===== DOCUMENT EXTRACT

From 5204bb683c1633e550c2124ccc2358dd645a80db Mon Sep 17 00:00:00 2001
From: Moshe Shemesh <moshe@mellanox.com>
Date: Mon, 23 Nov 2020 07:36:25 +0200
Subject: devlink: Fix reload stats structure

Fix reload stats structure exposed to the user. Change stats structure
hierarchy to have the reload action as a parent of the stat entry and
then stat entry includes value per limit. This will also help to avoid
string concatenation on iproute2 output.

Reload stats structure before this fix:
"stats": {
    "reload": {
        "driver_reinit": 2,
        "fw_activate": 1,
        "fw_activate_no_reset": 0
     }
}

After this fix:
"stats": {
    "reload": {
        "driver_reinit": {
            "unspecified": 2
        },
        "fw_activate": {
            "unspecified": 1,
            "no_reset": 0
        }
}

Fixes: a254c264267e ("devlink: Add reload stats")
Signed-off-by: Moshe Shemesh <moshe@mellanox.com>
Reviewed-by: Jiri Pirko <jiri@nvidia.com>
Link: https://lore.kernel.org/r/1606109785-25197-1-git-send-email-moshe@mellanox.com
Signed-off-by: Jakub Kicinski <kuba@kernel.org>
---
 include/uapi/linux/devlink.h |  2 ++
 net/core/devlink.c           | 49 +++++++++++++++++++++++++++++---------------
 2 files changed, 35 insertions(+), 16 deletions(-)

==========
===== RECORDS SHOWN

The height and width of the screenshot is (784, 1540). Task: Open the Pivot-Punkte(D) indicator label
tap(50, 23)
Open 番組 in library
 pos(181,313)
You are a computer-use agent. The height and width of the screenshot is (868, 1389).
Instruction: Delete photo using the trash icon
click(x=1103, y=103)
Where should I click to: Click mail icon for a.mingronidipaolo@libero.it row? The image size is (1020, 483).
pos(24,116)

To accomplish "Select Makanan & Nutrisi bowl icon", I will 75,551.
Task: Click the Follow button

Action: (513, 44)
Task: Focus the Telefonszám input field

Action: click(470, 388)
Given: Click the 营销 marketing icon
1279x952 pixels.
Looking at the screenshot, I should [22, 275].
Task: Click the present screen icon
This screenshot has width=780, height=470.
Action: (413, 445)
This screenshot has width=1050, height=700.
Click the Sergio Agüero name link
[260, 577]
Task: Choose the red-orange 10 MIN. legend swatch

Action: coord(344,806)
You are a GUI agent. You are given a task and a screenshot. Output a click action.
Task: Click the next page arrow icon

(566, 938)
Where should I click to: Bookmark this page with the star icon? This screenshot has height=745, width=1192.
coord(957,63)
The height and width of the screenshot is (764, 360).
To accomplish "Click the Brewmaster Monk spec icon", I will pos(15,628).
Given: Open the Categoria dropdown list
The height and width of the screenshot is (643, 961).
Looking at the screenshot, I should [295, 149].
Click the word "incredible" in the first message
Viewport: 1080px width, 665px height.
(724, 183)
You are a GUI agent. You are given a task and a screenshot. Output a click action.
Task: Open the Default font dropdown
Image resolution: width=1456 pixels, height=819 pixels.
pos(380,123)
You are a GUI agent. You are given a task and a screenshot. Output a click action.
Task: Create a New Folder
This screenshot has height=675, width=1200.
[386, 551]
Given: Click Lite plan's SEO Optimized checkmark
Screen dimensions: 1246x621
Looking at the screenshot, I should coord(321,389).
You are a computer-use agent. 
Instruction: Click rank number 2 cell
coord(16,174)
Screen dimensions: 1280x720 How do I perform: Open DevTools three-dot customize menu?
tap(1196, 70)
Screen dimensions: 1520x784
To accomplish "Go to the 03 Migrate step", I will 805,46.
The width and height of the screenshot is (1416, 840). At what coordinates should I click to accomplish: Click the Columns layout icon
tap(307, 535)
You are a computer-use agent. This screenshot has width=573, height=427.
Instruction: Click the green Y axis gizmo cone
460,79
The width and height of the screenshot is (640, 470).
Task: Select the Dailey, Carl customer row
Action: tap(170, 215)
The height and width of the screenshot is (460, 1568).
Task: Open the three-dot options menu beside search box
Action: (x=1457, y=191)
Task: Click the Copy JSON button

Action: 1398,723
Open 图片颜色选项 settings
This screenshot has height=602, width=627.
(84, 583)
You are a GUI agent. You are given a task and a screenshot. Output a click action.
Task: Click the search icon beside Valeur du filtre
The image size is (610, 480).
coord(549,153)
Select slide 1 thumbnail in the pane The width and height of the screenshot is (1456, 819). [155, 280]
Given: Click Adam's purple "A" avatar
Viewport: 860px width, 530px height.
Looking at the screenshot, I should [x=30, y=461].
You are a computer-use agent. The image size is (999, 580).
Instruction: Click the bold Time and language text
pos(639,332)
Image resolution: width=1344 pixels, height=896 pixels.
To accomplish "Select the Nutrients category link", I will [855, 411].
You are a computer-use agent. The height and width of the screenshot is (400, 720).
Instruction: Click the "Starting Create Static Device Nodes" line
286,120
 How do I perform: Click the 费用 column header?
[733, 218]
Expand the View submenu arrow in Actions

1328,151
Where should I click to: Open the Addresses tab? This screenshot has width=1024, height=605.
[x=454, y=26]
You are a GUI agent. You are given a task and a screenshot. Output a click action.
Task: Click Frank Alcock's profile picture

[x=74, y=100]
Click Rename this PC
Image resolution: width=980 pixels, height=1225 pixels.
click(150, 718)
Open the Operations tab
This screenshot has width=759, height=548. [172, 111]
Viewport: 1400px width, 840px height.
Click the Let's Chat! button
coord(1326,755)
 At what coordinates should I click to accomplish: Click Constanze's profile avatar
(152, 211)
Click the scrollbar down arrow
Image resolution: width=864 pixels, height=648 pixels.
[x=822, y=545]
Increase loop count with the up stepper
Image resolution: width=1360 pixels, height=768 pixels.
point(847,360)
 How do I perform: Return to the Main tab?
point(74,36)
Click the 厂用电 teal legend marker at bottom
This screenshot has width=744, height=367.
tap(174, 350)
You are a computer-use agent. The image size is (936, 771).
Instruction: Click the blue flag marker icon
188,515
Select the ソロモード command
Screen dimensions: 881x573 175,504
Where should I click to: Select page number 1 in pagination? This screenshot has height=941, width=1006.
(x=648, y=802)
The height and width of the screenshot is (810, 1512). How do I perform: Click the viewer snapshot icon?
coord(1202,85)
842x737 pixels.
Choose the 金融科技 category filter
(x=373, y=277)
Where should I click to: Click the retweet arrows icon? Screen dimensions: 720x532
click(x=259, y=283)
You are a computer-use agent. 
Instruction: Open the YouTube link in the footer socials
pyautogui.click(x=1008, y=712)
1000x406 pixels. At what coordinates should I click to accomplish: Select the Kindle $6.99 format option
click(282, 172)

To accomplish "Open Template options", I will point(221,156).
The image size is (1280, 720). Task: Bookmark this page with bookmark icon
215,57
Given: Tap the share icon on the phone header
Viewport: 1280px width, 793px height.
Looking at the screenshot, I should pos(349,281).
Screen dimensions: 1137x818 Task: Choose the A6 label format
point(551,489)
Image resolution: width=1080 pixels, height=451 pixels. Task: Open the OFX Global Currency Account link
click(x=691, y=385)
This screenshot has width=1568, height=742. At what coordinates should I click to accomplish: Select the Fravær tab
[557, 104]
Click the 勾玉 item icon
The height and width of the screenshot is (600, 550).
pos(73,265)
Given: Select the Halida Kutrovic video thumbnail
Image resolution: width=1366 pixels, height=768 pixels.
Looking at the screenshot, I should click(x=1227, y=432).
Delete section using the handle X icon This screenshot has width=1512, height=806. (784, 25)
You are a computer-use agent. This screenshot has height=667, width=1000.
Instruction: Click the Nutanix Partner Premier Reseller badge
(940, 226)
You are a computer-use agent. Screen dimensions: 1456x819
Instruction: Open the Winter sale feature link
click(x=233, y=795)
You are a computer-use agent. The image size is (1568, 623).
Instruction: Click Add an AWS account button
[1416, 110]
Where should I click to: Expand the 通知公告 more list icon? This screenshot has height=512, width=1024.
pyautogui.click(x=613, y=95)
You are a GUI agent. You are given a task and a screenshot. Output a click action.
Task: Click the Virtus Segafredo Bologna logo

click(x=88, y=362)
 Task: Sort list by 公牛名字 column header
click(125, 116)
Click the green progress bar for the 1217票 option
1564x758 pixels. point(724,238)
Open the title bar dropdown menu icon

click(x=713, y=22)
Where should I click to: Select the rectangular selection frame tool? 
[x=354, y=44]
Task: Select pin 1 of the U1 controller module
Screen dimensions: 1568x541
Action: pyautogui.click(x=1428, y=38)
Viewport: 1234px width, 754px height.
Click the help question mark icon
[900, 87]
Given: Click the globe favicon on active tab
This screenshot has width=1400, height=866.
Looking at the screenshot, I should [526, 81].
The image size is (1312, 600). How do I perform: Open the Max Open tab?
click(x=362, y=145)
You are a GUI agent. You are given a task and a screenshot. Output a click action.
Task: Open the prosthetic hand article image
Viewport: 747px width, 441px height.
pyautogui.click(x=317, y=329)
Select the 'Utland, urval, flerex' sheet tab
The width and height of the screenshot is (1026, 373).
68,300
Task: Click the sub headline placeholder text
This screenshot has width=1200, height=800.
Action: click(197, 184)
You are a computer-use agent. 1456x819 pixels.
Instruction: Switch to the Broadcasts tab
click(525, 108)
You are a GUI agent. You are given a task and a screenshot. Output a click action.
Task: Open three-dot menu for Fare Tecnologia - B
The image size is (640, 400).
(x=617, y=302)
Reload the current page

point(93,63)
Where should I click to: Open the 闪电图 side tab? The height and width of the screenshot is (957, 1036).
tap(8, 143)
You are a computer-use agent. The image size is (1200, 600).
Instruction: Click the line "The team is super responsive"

==========

**EXERCISE:** Please list every person named in the devlink patch. The items are separate material and have no connection to the devlink patch.

**RIGHT ANSWER:** Moshe Shemesh, Jiri Pirko, Jakub Kicinski